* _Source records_
════════════════════

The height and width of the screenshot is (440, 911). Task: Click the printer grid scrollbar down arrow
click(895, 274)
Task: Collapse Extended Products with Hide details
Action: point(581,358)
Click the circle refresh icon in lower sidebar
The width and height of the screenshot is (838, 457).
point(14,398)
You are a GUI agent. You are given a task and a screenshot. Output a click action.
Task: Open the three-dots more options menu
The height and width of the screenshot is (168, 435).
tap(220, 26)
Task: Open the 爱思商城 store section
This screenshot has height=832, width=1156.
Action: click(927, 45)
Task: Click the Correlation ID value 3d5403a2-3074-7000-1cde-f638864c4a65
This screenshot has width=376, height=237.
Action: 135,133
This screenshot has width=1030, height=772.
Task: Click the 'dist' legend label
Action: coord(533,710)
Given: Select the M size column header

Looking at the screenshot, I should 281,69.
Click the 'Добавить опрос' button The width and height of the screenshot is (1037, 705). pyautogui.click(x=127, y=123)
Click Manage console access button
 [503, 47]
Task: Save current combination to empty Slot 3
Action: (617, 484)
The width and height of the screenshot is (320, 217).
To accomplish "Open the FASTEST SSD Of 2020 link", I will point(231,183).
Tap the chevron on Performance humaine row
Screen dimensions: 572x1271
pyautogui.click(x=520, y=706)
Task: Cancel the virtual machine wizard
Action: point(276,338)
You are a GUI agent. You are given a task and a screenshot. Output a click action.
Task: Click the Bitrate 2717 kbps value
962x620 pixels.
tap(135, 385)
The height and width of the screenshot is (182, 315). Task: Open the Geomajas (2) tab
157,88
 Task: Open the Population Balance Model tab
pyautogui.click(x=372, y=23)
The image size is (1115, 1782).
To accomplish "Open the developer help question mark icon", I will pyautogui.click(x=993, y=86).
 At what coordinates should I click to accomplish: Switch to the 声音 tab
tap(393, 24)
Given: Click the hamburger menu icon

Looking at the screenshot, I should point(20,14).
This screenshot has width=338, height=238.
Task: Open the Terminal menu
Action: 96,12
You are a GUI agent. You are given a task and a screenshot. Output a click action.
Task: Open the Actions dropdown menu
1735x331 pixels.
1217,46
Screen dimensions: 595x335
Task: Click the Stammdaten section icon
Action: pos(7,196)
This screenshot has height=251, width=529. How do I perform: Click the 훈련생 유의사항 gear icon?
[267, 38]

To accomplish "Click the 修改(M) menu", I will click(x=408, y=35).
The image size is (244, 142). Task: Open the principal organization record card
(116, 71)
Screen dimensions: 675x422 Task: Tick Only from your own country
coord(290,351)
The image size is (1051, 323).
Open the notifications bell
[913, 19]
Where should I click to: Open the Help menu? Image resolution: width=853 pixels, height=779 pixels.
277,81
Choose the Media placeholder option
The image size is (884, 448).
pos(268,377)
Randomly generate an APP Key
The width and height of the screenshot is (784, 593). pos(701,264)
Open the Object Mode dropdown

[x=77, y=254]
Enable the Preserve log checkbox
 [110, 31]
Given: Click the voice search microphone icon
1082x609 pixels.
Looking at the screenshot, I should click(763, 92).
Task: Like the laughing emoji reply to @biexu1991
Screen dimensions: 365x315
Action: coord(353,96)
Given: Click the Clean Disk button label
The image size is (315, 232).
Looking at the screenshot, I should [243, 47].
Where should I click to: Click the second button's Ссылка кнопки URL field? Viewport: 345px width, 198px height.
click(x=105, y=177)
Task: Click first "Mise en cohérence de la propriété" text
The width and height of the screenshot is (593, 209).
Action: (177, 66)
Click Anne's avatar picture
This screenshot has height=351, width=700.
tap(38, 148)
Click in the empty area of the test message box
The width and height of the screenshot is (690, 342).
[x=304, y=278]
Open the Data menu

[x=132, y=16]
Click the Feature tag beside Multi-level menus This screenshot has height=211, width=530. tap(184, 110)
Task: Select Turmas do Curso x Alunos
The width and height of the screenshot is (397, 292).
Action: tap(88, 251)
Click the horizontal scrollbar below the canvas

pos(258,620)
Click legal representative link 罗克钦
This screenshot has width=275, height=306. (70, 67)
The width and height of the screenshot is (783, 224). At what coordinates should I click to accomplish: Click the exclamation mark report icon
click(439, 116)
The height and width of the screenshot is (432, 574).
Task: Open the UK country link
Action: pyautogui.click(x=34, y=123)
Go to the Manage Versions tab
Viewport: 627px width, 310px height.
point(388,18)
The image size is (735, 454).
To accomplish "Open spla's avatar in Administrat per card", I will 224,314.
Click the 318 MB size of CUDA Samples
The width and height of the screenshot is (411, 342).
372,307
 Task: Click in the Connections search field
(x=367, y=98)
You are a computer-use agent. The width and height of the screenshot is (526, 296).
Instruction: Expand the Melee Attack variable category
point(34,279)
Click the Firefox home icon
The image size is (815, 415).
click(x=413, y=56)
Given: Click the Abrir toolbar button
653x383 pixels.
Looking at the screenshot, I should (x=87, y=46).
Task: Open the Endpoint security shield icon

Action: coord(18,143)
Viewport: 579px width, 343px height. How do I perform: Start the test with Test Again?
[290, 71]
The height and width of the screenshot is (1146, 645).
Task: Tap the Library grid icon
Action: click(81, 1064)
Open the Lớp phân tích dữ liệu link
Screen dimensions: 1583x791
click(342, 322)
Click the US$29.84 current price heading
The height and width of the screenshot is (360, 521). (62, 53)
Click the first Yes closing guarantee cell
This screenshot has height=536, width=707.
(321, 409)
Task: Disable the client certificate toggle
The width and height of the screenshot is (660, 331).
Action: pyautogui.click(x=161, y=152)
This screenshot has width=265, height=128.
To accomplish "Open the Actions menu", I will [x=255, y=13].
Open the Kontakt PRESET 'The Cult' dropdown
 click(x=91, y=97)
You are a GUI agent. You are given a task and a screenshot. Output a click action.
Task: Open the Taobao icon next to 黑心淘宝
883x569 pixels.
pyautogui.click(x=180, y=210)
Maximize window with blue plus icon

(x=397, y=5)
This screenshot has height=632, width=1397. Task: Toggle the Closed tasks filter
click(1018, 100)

════════════════════

* _WHAT TO PRODUCE_
This exercise requires that all of the entries be repeated exactly.

* _EXPECTED OUTPUT_
The height and width of the screenshot is (440, 911). Task: Click the printer grid scrollbar down arrow
click(895, 274)
Task: Collapse Extended Products with Hide details
Action: point(581,358)
Click the circle refresh icon in lower sidebar
The width and height of the screenshot is (838, 457).
point(14,398)
You are a GUI agent. You are given a task and a screenshot. Output a click action.
Task: Open the three-dots more options menu
The height and width of the screenshot is (168, 435).
tap(220, 26)
Task: Open the 爱思商城 store section
This screenshot has height=832, width=1156.
Action: click(927, 45)
Task: Click the Correlation ID value 3d5403a2-3074-7000-1cde-f638864c4a65
This screenshot has width=376, height=237.
Action: 135,133
This screenshot has width=1030, height=772.
Task: Click the 'dist' legend label
Action: coord(533,710)
Given: Select the M size column header

Looking at the screenshot, I should 281,69.
Click the 'Добавить опрос' button The width and height of the screenshot is (1037, 705). pyautogui.click(x=127, y=123)
Click Manage console access button
 [503, 47]
Task: Save current combination to empty Slot 3
Action: (617, 484)
The width and height of the screenshot is (320, 217).
To accomplish "Open the FASTEST SSD Of 2020 link", I will point(231,183).
Tap the chevron on Performance humaine row
Screen dimensions: 572x1271
pyautogui.click(x=520, y=706)
Task: Cancel the virtual machine wizard
Action: point(276,338)
You are a GUI agent. You are given a task and a screenshot. Output a click action.
Task: Click the Bitrate 2717 kbps value
962x620 pixels.
tap(135, 385)
The height and width of the screenshot is (182, 315). Task: Open the Geomajas (2) tab
157,88
 Task: Open the Population Balance Model tab
pyautogui.click(x=372, y=23)
The image size is (1115, 1782).
To accomplish "Open the developer help question mark icon", I will pyautogui.click(x=993, y=86).
 At what coordinates should I click to accomplish: Switch to the 声音 tab
tap(393, 24)
Given: Click the hamburger menu icon

Looking at the screenshot, I should point(20,14).
This screenshot has width=338, height=238.
Task: Open the Terminal menu
Action: 96,12
You are a GUI agent. You are given a task and a screenshot. Output a click action.
Task: Open the Actions dropdown menu
1735x331 pixels.
1217,46
Screen dimensions: 595x335
Task: Click the Stammdaten section icon
Action: pos(7,196)
This screenshot has height=251, width=529. How do I perform: Click the 훈련생 유의사항 gear icon?
[267, 38]

To accomplish "Click the 修改(M) menu", I will click(x=408, y=35).
The image size is (244, 142). Task: Open the principal organization record card
(116, 71)
Screen dimensions: 675x422 Task: Tick Only from your own country
coord(290,351)
The image size is (1051, 323).
Open the notifications bell
[913, 19]
Where should I click to: Open the Help menu? Image resolution: width=853 pixels, height=779 pixels.
277,81
Choose the Media placeholder option
The image size is (884, 448).
pos(268,377)
Randomly generate an APP Key
The width and height of the screenshot is (784, 593). pos(701,264)
Open the Object Mode dropdown

[x=77, y=254]
Enable the Preserve log checkbox
 [110, 31]
Given: Click the voice search microphone icon
1082x609 pixels.
Looking at the screenshot, I should click(763, 92).
Task: Like the laughing emoji reply to @biexu1991
Screen dimensions: 365x315
Action: coord(353,96)
Given: Click the Clean Disk button label
The image size is (315, 232).
Looking at the screenshot, I should [243, 47].
Where should I click to: Click the second button's Ссылка кнопки URL field? Viewport: 345px width, 198px height.
click(x=105, y=177)
Task: Click first "Mise en cohérence de la propriété" text
The width and height of the screenshot is (593, 209).
Action: (177, 66)
Click Anne's avatar picture
This screenshot has height=351, width=700.
tap(38, 148)
Click in the empty area of the test message box
The width and height of the screenshot is (690, 342).
[x=304, y=278]
Open the Data menu

[x=132, y=16]
Click the Feature tag beside Multi-level menus This screenshot has height=211, width=530. tap(184, 110)
Task: Select Turmas do Curso x Alunos
The width and height of the screenshot is (397, 292).
Action: tap(88, 251)
Click the horizontal scrollbar below the canvas

pos(258,620)
Click legal representative link 罗克钦
This screenshot has width=275, height=306. (70, 67)
The width and height of the screenshot is (783, 224). At what coordinates should I click to accomplish: Click the exclamation mark report icon
click(439, 116)
The height and width of the screenshot is (432, 574).
Task: Open the UK country link
Action: pyautogui.click(x=34, y=123)
Go to the Manage Versions tab
Viewport: 627px width, 310px height.
point(388,18)
The image size is (735, 454).
To accomplish "Open spla's avatar in Administrat per card", I will 224,314.
Click the 318 MB size of CUDA Samples
The width and height of the screenshot is (411, 342).
372,307
 Task: Click in the Connections search field
(x=367, y=98)
You are a computer-use agent. The width and height of the screenshot is (526, 296).
Instruction: Expand the Melee Attack variable category
point(34,279)
Click the Firefox home icon
The image size is (815, 415).
click(x=413, y=56)
Given: Click the Abrir toolbar button
653x383 pixels.
Looking at the screenshot, I should (x=87, y=46).
Task: Open the Endpoint security shield icon

Action: coord(18,143)
Viewport: 579px width, 343px height. How do I perform: Start the test with Test Again?
[290, 71]
The height and width of the screenshot is (1146, 645).
Task: Tap the Library grid icon
Action: click(81, 1064)
Open the Lớp phân tích dữ liệu link
Screen dimensions: 1583x791
click(342, 322)
Click the US$29.84 current price heading
The height and width of the screenshot is (360, 521). (62, 53)
Click the first Yes closing guarantee cell
This screenshot has height=536, width=707.
(321, 409)
Task: Disable the client certificate toggle
The width and height of the screenshot is (660, 331).
Action: pyautogui.click(x=161, y=152)
This screenshot has width=265, height=128.
To accomplish "Open the Actions menu", I will [x=255, y=13].
Open the Kontakt PRESET 'The Cult' dropdown
 click(x=91, y=97)
You are a GUI agent. You are given a task and a screenshot. Output a click action.
Task: Open the Taobao icon next to 黑心淘宝
883x569 pixels.
pyautogui.click(x=180, y=210)
Maximize window with blue plus icon

(x=397, y=5)
This screenshot has height=632, width=1397. Task: Toggle the Closed tasks filter
click(1018, 100)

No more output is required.